Danai Kasambira Fannin:

“Some of our standardized assessments do penalize culturally and linguistically diverse students, resulting in many of them inaccurately qualifying for special education services; this is not the whole story… We need to be more surgical in our research design so we look at specific classifications and that culturally and linguistically diverse children do not end up under identified as autistic.”


Hearing Loss

Ivette Cejas:

On the need for comprehensive testing for hearing loss: 

“There’s a lot of overlap between hearing loss and some of those other neurodevelopmental disorders… It’s estimated approximately 40 percent of children with sensorineural hearing loss also have an additional disability.”

“For these children, access to a multidisciplinary team is really critical in order to provide family-centered care that’s going to help address all the children’s needs.”

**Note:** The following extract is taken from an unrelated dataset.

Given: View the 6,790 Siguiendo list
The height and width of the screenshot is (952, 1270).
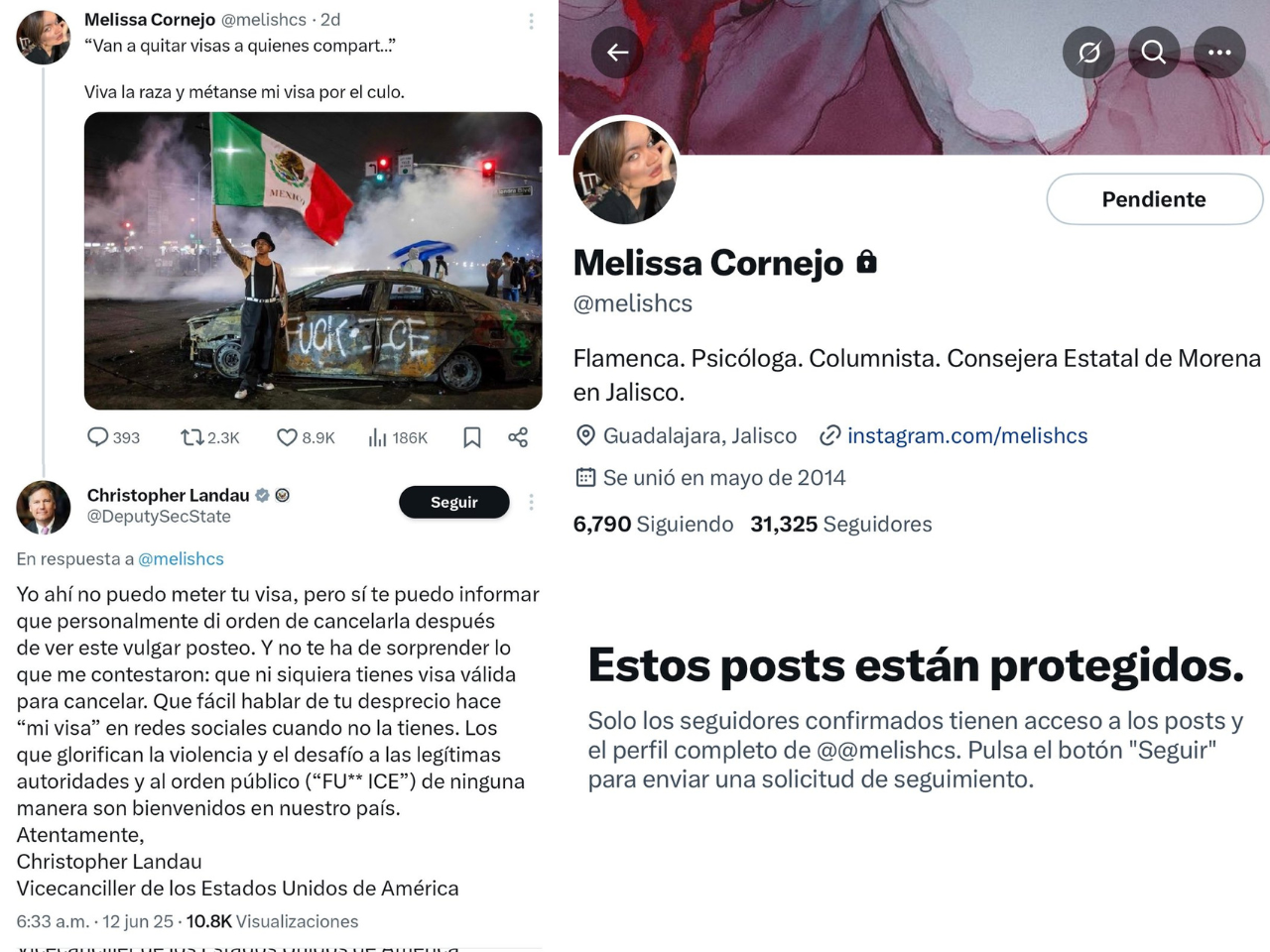Looking at the screenshot, I should [653, 524].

On ensuring equal access to early identification and intervention:

“If you’re a provider, if you’re an educator, a speech therapist, going around your community, sometimes [Cejas and her team] do free hearing screenings and consultations around schools. It’s really connecting these hearing healthcare providers with other lower income communities, making sure we’re available and accessible ourselves.”

“Hopefully, this is a starting point for those attending this webinar to go out to their communities, talk to other countries, and if we all do our part, that’s where we can make the biggest impact.”


Cerebral Palsy

Deja Barber:

On why discussions of cerebral palsy should include the person living with the disability:

“Focus shouldn’t always be on medical. Focus on an inclusive childhood. Please let them know they have a disability. Can they explain what they need an what they have to a total group of strangers if they had to? Because as I reached adulthood, that becomes, ‘What am I going to do with my life, and know how to adapt to it. And this is why it goes back to childhood so when they go into interviews, they know what their challenges are.”

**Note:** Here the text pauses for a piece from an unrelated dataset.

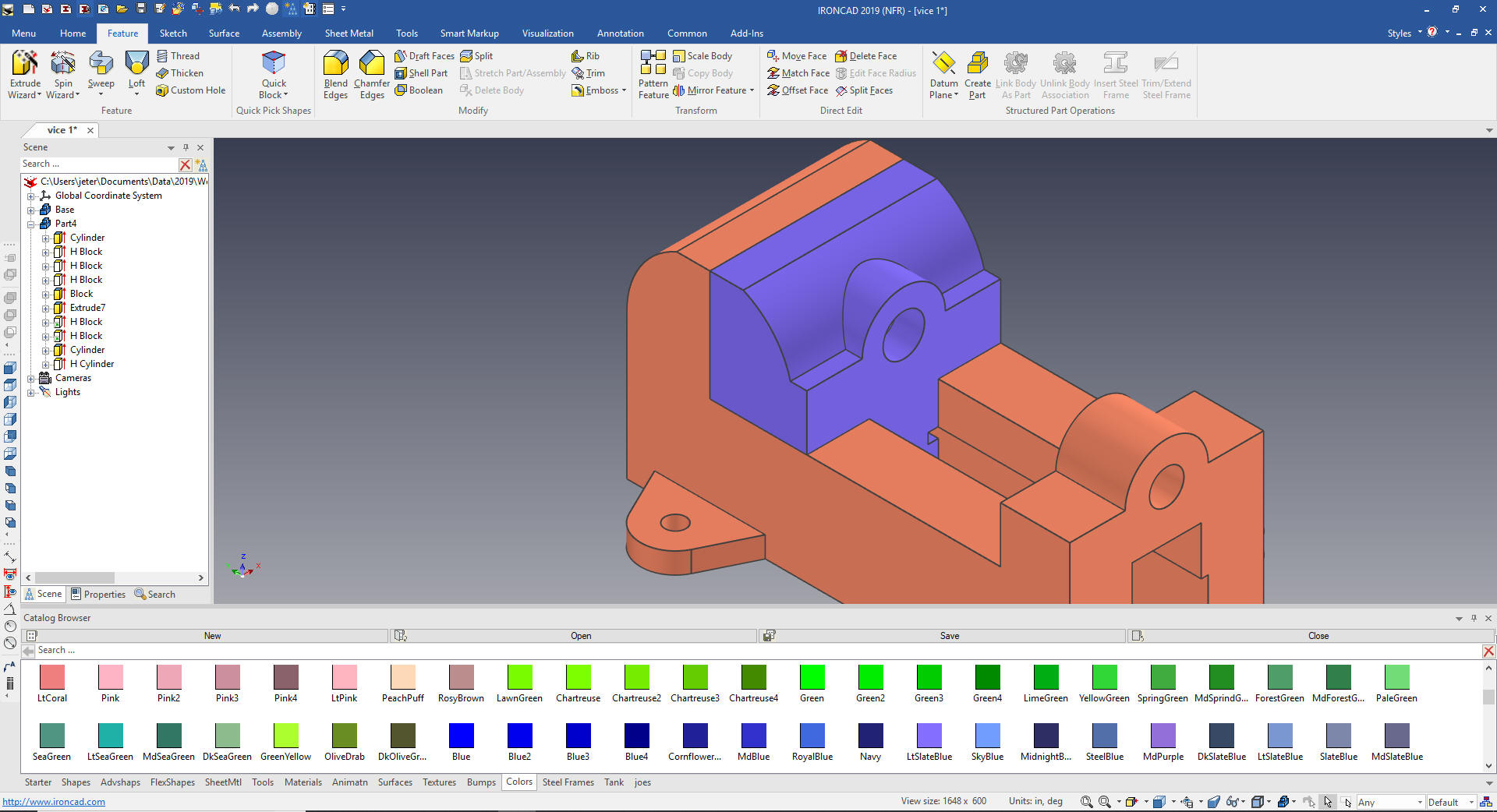This screenshot has height=812, width=1497.
Task: Choose the Move Face tool
Action: [x=797, y=56]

“It’s all about having a supportive system for a person with CP (cerebral palsy).”

Michel Landry:

“Include the person or the child right from the beginning of the conversation. Let them actualize and learn about the impairments they might have.”


Summing Up the Need for Early Intervention Strategies

Stacey Dusing: 

“Intervention matters when it starts. Waiting until a child is two years of age to start intervention is not going to help them in the long term. We have to thin a little bit about how this compares to the adult literature.”

“If your grandmother had a stroke and someone said, ‘We’re going to wait two years to start intervention,' that would be considered criminal.”